Scientists in Nepal are planning to examine claims by a 15-year-old boy, hailed by pilgrims from across the country as a modern-day Buddha, that he has been meditating without drinking water for six months.

Ram Bahadur Bamjan sits cross-legged, in the pose of a Buddhist ascetic, beneath a peepul tree in the village of Ratanapuri south of Kathmandu. His family and devotees say he has not moved since he sat to meditate six months ago. They say he eats and drinks nothing, and does not relieve himself. His hair has grown long and shaggy and hangs down over his eyes. He has only spoken rarely since he began meditating.

The incident that sealed his fame in Nepal came weeks ago when a poisonous snake bit him. After being hidden behind a curtain by his supporters for five days, reports say he came out and said: "A snake bit me but I do not need treatment. I need six years of deep meditation."

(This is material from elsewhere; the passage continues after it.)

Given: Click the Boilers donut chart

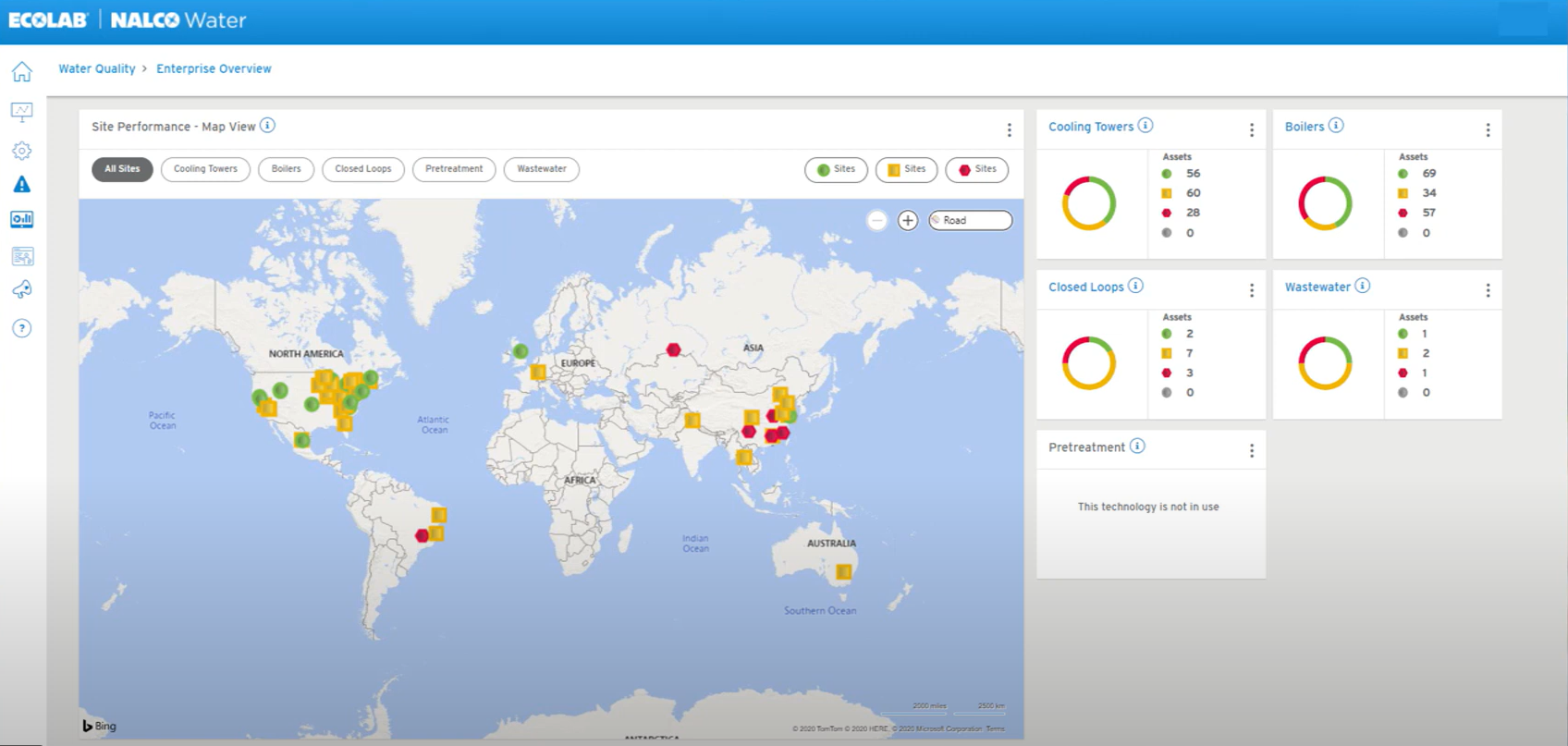Looking at the screenshot, I should [1325, 203].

The Buddha, who was born Siddhartha Gautama in Nepal in 560 BC, meditated and fasted under a tree until he achieved enlightenment and founded the Buddhist religion.

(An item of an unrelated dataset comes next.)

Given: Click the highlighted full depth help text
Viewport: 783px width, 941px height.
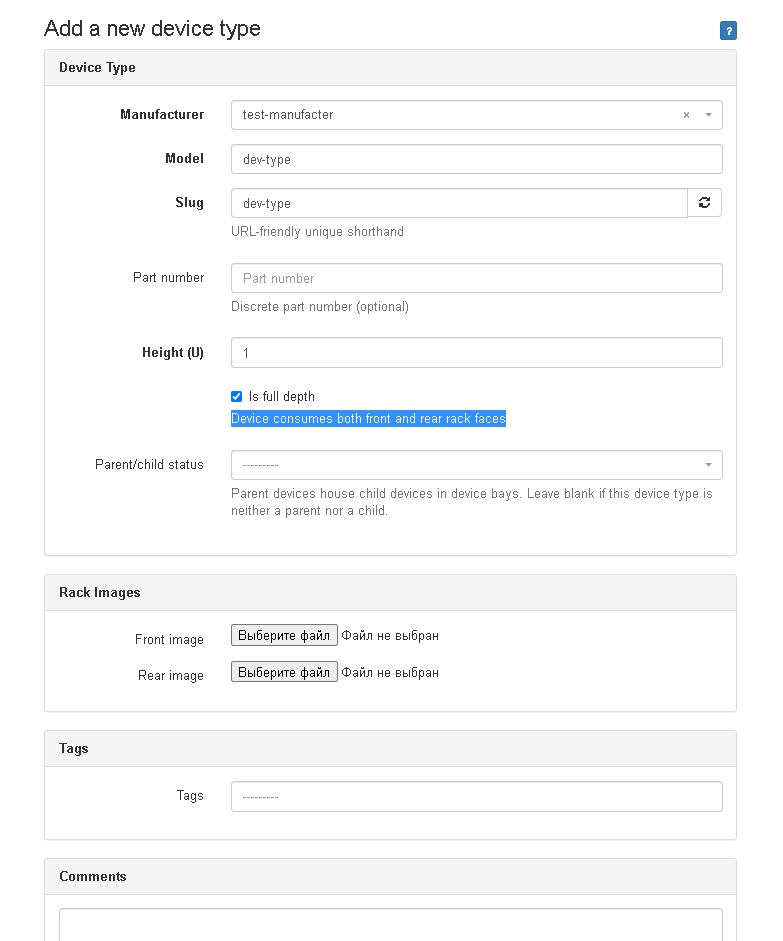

The teenager has said he will meditate and fast for six years, until he achieves enlightenment. But he has also told followers that he is not a Buddha but a rinpoche, a lesser degree of holiness. "I don't have the Buddha's energy," he said.

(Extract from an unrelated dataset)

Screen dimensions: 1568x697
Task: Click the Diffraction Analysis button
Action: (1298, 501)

Now scientists want to investigate the claims that the boy is surviving without drinking water. Most people can survive without food for prolonged periods, drawing on their bodies' stores of fat. But it is not believed possible to survive without water.

Some of the boy's devotees say that at first he drank a milk-like substance from the roots of the tree, but more recently has done without any liquid.

Claims by holy men to have unusual powers are common in south Asia, but they are rarely subjected to scientific scrutiny. But Bamjan has become so famous that people are asking for proof. A team from the Royal Nepal Academy of Science and Technology is to investigate. They will have to observe without touching him to avoid breaking his meditation.

Their study could prove controversial. A lucrative business has grown up around the meditating boy. Photographs of him are on sale at the shrine that has sprung up in honour of him. Local authorities say some 500,000 Nepali rupees (£4,000) have been deposited in the bank by his devotees. Local people have formed a committee to manage the offerings made by pilgrims.

As well as donations, private vendors are said to be making big profits by selling incense sticks and tea to those who visit the shrine. Although the boy's devotees say he fasts and meditates day and night, no one has seen him at night. After dark, a screen is put up around him. The same screen was put up after he was bitten by the snake.

The boy's parents say that they have no more understanding than anyone else of what is really going on with their son. His mother says she fainted when she heard he had started meditating. She says she visits him but that he will not talk even to her.

But those hoping the scientists can put paid to the controversy for good may be disappointed; their observations will be performed behind the same screen that hides Bamjan from onlookers at night.